From: ebiederm-aS9lmoZGLiVWk0Htik3J/w@public.gmane.org (Eric W. Biederman)
To: Linux Containers
<containers-cunTk1MwBs9QetFLy7KEm3xJsTq8ys+cHZ5vskTnxNA@public.gmane.org>
Cc: linux-fsdevel-u79uwXL29TY76Z2rM5mHXA@public.gmane.org,
linux-kernel-u79uwXL29TY76Z2rM5mHXA@public.gmane.org
Subject: [REVIEW][PATCH] vfs: Don't copy mount bind mounts of /proc/<pid>/ns/mnt between namespaces
Date: Tue, 27 Aug 2013 14:39:19 -0700 [thread overview]
Message-ID: <87haeahkzc.fsf@xmission.com> (raw)
Don't copy bind mounts of /proc/<pid>/ns/mnt between namespaces.
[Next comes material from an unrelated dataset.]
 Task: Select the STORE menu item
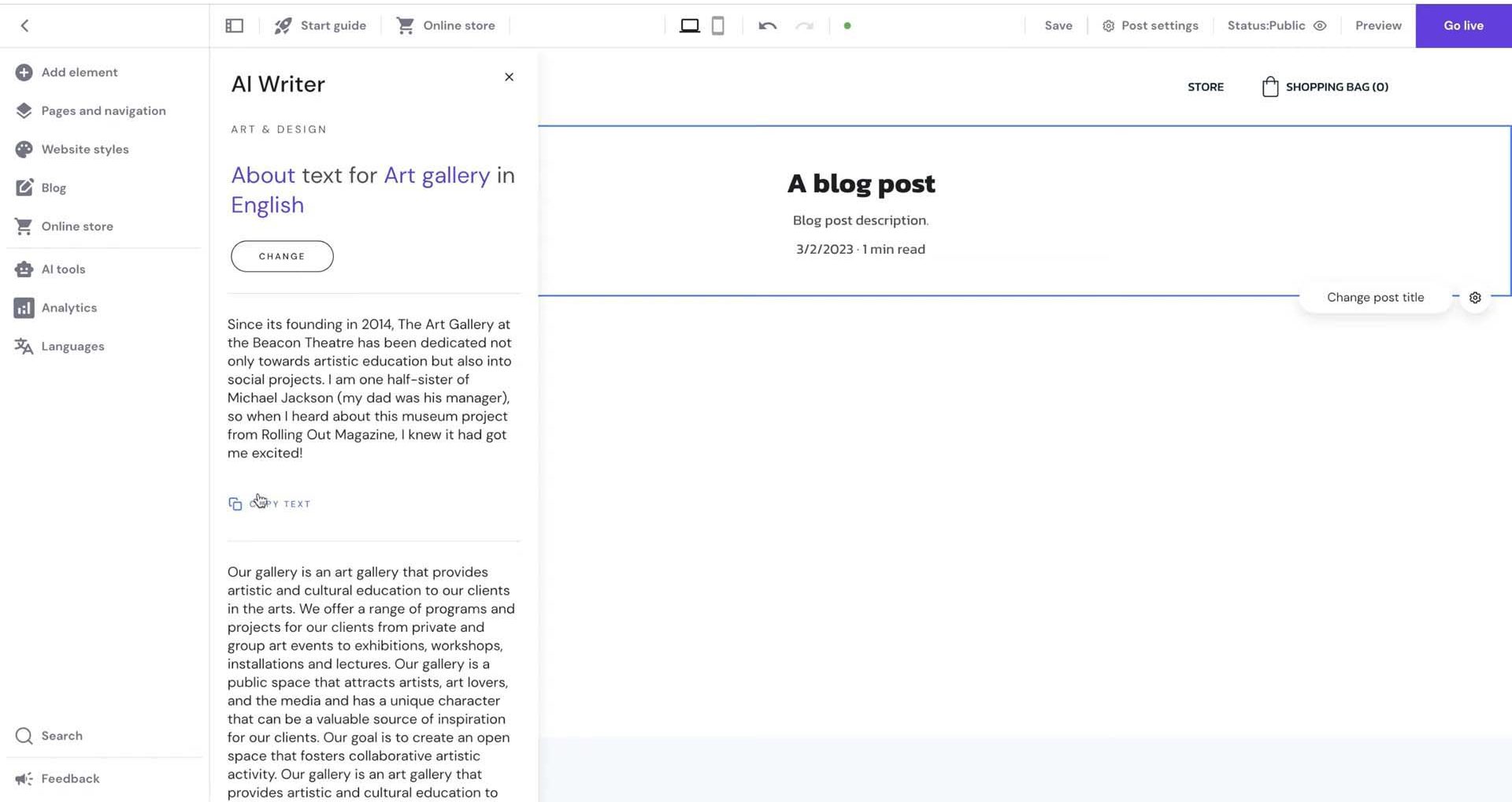pos(1206,87)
These files hold references to a mount namespace and copying them
between namespaces could result in a reference counting loop.
The current mnt_ns_loop test prevents loops on the assumption that
mounts don't cross between namespaces. Unfortunately unsharing a
mount namespace and shared substrees can both cause mounts to
propogate between mount namespaces.
Add two flags CL_COPY_UNBINDABLE and CL_COPY_MNT_NS_FILE are added to
control this behavior, and CL_COPY_ALL is redefined as both of them.
Signed-off-by: "Eric W. Biederman" <ebiederm-aS9lmoZGLiVWk0Htik3J/w@public.gmane.org>
---
fs/namespace.c | 46 ++++++++++++++++++++++++++++++++++------------
fs/pnode.h | 5 ++++-
2 files changed, 38 insertions(+), 13 deletions(-)
diff --git a/fs/namespace.c b/fs/namespace.c
index 7e16a73..64627f8 100644
--- a/fs/namespace.c
+++ b/fs/namespace.c
@@ -1355,14 +1355,11 @@ SYSCALL_DEFINE1(oldumount, char __user *, name)
#endif
-static bool mnt_ns_loop(struct path *path)
+static bool is_mnt_ns_file(struct dentry *dentry)
{
- /* Could bind mounting the mount namespace inode cause a
- * mount namespace loop?
- */
- struct inode *inode = path->dentry->d_inode;
+ /* Is this a proxy for a mount namespace? */
+ struct inode *inode = dentry->d_inode;
struct proc_ns *ei;
- struct mnt_namespace *mnt_ns;
if (!proc_ns_inode(inode))
return false;
@@ -1371,7 +1368,19 @@ static bool mnt_ns_loop(struct path *path)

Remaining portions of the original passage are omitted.